WHAT YOU SHOULD DO: Return every line of the material below that contains the word "Toggle".

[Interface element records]

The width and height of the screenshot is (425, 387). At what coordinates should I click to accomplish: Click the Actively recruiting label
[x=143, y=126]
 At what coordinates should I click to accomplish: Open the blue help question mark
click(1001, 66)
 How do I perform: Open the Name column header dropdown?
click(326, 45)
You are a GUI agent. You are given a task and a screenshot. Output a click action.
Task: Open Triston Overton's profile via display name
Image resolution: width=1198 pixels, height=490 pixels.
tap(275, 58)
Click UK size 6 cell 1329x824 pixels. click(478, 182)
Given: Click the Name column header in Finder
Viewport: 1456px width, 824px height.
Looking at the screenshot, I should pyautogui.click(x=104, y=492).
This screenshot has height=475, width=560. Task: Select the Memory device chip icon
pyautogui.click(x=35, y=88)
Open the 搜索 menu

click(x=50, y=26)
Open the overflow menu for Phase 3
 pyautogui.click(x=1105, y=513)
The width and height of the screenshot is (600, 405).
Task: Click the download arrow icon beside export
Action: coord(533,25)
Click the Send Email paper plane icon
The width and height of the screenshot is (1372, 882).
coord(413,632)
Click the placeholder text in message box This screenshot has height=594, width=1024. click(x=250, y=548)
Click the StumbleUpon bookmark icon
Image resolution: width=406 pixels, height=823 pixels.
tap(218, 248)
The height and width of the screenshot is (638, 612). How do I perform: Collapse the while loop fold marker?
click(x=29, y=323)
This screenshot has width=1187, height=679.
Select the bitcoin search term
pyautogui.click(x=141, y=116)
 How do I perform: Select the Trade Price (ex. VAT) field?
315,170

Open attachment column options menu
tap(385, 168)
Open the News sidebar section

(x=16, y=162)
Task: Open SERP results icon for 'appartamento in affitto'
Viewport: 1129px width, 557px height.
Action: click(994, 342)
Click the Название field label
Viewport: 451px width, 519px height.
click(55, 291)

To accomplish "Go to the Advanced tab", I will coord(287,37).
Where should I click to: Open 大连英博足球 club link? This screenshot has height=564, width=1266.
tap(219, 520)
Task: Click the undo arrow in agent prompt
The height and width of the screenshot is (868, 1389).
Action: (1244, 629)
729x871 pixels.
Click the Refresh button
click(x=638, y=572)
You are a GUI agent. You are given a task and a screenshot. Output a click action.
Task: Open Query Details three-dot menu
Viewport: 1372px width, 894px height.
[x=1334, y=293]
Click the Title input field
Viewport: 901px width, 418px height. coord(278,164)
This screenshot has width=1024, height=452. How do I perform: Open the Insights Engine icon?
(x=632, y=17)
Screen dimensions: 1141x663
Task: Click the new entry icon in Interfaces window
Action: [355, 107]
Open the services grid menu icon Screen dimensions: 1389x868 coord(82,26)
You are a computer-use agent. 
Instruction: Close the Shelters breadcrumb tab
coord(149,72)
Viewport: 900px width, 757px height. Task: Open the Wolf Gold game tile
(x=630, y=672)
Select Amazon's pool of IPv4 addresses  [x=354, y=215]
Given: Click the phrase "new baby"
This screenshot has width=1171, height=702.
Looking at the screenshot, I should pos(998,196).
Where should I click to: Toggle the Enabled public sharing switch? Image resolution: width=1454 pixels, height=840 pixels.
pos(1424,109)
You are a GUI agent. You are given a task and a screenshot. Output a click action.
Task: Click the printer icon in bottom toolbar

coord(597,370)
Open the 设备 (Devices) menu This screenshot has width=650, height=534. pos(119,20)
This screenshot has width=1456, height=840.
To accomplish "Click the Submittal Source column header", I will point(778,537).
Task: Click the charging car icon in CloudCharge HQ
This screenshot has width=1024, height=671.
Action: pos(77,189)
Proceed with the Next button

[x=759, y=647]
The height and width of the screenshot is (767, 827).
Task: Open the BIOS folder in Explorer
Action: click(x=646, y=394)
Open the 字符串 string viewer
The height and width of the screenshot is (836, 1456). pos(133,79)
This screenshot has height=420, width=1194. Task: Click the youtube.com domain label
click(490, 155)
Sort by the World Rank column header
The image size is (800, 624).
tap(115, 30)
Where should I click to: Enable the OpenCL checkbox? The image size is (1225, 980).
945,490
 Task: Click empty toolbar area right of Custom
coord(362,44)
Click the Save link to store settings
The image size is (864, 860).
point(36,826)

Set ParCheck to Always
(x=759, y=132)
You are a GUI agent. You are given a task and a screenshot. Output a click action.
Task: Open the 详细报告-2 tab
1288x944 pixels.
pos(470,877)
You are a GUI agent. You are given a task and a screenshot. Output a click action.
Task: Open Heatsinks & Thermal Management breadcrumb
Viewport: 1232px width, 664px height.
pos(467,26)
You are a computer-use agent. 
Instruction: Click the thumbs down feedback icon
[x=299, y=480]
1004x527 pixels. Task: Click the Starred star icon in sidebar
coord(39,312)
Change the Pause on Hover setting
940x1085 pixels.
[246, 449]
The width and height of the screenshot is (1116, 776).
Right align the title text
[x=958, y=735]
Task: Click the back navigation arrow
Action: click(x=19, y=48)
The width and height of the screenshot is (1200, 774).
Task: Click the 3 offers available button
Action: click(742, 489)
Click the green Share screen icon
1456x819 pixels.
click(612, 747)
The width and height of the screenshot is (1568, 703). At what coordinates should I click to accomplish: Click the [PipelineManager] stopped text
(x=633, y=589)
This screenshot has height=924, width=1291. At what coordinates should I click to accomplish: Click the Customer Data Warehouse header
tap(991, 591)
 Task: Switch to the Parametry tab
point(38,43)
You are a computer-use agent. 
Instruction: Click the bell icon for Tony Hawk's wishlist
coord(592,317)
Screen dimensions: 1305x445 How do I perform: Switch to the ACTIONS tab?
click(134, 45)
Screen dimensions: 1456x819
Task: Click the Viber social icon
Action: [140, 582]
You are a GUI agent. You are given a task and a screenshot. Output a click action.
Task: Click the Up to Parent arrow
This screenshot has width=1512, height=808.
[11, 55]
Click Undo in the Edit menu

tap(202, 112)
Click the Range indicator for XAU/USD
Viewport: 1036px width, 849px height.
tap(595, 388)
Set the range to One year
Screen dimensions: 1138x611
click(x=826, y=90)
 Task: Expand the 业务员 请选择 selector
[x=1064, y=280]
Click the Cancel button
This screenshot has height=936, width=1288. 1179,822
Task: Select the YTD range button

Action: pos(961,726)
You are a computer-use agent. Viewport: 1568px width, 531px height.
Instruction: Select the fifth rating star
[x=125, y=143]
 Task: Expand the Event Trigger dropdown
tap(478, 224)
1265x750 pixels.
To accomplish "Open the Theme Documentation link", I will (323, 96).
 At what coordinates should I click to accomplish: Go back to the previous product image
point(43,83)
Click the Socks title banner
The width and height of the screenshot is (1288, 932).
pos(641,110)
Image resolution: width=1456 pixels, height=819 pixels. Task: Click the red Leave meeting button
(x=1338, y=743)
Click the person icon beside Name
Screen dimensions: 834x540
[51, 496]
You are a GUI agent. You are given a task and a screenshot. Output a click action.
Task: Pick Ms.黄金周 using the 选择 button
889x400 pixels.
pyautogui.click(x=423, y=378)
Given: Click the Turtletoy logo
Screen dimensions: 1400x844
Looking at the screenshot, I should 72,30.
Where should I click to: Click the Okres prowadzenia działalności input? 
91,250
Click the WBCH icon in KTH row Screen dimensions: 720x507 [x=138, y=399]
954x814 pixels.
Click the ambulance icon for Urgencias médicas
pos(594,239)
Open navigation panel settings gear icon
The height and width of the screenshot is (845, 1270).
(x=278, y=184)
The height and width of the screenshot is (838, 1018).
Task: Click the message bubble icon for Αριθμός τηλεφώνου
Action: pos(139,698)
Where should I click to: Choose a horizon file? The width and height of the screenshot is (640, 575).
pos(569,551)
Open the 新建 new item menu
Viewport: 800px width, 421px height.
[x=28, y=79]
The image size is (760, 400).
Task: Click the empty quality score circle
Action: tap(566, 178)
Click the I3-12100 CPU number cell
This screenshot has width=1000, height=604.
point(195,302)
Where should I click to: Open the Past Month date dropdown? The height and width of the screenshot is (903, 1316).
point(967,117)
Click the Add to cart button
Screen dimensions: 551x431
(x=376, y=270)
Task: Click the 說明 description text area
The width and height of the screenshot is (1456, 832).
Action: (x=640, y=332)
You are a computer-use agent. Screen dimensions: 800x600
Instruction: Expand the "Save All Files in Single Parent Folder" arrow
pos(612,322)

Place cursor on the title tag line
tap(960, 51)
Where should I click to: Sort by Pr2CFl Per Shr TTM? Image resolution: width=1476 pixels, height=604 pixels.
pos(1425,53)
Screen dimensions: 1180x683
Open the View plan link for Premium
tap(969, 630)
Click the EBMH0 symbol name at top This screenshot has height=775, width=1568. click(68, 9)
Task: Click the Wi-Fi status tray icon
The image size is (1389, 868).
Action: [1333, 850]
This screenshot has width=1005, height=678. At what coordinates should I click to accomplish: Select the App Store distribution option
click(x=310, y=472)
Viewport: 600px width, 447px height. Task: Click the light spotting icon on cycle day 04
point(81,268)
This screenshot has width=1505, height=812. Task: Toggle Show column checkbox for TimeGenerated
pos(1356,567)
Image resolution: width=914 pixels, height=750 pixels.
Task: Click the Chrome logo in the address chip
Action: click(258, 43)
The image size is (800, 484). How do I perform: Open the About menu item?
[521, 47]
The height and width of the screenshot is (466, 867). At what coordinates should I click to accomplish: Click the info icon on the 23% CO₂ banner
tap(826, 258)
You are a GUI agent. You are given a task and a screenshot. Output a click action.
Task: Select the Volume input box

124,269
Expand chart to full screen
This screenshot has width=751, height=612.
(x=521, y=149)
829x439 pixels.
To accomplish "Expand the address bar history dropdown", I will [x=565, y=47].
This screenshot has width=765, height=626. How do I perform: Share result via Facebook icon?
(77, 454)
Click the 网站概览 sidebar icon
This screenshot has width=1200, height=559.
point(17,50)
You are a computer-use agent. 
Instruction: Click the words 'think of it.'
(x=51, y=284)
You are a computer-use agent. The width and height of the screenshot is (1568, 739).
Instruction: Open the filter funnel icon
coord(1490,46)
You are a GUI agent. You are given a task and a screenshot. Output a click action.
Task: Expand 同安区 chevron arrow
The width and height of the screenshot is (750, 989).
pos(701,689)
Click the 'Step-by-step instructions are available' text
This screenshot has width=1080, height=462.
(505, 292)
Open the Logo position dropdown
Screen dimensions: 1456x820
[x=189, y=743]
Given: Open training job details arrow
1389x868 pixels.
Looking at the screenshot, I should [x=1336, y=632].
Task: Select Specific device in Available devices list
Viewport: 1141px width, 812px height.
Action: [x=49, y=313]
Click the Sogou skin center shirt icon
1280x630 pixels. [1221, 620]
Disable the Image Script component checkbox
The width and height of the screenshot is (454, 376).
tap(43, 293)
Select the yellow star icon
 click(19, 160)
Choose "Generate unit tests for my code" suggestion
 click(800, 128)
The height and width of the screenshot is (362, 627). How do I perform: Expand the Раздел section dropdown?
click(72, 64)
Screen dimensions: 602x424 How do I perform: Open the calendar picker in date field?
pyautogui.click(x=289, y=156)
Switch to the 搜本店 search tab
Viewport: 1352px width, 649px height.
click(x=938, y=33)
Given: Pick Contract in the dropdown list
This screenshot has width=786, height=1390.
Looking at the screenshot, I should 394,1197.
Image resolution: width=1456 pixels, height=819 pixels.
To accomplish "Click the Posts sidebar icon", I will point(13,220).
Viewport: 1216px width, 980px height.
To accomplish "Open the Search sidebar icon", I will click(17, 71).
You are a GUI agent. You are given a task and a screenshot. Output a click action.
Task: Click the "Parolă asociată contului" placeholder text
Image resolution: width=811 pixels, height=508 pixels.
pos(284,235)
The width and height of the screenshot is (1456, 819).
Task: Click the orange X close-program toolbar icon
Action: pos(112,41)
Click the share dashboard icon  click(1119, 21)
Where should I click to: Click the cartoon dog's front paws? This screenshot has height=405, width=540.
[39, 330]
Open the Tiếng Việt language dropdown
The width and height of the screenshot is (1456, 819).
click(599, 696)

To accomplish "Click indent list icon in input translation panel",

RESPONSE TO THE EXERCISE:
Where should I click to: Toggle the Enabled public sharing switch? Image resolution: width=1454 pixels, height=840 pixels.
This screenshot has width=1505, height=812. Task: Toggle Show column checkbox for TimeGenerated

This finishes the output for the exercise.